The Chamber of Petroleum Consumers (COPEC), believes the road fund levy obtained from 2020 alone should be able to fund the government’s asphalt overlay project.

The Minister of Roads and Highways, Kwasi Amoako-Attah at a press briefing on Sunday, May 23, 2021, said the government has earmarked GHS 1.9 billion to undertake 1500 km of asphalt overlays in major towns and cities “from now till the end of the second term of Akufo-Addo’s administration.”

COPEC in a statement signed by its Executive Director, Duncan Amoah, welcomed the decision.

It however noted all the principal roads in Ghana can be done from revenues generated from road levy alone by 2024, “going by the available information on principal road networks in Ghana being about 3,809 km.”

It further advised the government to rather use grants and borrowed monies to develop the rural road networks.

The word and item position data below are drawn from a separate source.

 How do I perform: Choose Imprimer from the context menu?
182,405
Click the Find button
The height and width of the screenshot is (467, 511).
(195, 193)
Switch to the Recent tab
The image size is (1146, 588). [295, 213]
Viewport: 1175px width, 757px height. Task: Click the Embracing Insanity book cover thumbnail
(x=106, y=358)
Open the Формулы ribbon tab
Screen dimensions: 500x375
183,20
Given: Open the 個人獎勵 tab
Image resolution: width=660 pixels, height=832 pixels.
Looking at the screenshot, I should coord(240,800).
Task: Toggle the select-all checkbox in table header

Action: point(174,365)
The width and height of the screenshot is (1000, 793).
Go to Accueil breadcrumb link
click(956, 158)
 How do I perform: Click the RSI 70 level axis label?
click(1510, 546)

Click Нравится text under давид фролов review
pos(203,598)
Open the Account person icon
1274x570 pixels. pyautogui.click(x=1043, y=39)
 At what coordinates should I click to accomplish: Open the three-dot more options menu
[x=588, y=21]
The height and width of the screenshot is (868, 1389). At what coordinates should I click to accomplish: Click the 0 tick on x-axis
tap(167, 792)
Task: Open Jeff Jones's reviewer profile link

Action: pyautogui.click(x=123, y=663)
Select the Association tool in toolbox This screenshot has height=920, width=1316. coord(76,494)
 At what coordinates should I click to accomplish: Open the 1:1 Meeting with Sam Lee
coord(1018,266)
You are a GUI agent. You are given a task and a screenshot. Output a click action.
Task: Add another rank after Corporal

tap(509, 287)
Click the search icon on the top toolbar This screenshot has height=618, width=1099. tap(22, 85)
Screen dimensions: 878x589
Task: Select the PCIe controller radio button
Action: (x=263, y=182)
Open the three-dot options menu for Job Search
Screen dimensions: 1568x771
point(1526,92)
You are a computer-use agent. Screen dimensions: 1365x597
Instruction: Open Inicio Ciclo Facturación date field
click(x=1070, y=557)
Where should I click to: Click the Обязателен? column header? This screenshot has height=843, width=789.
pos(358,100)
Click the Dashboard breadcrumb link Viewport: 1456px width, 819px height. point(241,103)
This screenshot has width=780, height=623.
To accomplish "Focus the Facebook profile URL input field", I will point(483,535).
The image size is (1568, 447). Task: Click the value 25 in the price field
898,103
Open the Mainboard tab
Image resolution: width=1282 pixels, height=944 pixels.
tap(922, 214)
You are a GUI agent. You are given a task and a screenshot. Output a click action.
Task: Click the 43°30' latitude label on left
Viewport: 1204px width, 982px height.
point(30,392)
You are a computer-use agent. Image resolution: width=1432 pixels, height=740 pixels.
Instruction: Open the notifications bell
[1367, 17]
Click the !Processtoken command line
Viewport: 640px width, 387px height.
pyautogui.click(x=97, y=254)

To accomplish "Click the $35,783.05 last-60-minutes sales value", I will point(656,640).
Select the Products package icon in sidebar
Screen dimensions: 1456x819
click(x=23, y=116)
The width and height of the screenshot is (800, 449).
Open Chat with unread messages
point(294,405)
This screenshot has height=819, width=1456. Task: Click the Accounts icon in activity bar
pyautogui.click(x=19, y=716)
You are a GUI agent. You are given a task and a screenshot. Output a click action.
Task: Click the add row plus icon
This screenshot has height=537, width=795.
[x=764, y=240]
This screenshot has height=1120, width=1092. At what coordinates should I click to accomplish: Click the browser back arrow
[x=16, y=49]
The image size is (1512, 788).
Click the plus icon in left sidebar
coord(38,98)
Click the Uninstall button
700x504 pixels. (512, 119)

“It is a verifiable fact that for every litre of fuel purchased, a levy of 48 pesewas is paid for the construction and maintenance of roads which cumulatively over the years has yielded in excess of GHS 10 billion. Considering the rate of the road fund levy of 48 pesewas per litre of fuel sold, what it means is that in 2020 alone, the government made a direct total collection of GHS 3,975,897,606 x 0.48, amounting to GHS 1,908,430,850.88. Thus, a collection of approximately GHS1.91 billion has been made out of the total sale of fuel in the year 2020 alone.”

The chamber posited that considering the published average cost of asphalting a kilometre of road to be GHS1.1 million, “it is expected that the road fund levy on fuel for 2020 alone should be able to construct a total distance of 1,734 km.

“Conservatively, COPEC expects that a total stretch of about 1,200 km can and should have been constructed from just the collections made for last year alone,” it added.

COPEC bemoaned that, despite the huge collection made from the road fund levy, there is “very little to show as most roads constructed over the period has been from one loan agreement or grant.”

“This revenue stream is simply the road taxes collected from the fuel without factoring that of collections from our toll booths across the country, and we believe these added revenue streams if put to its expected use should make the government able to do a lot more on our roads without a dollar of borrowing though excuses have often been made of using these revenues for loans whose utilization the public is yet to be shown or made aware of.”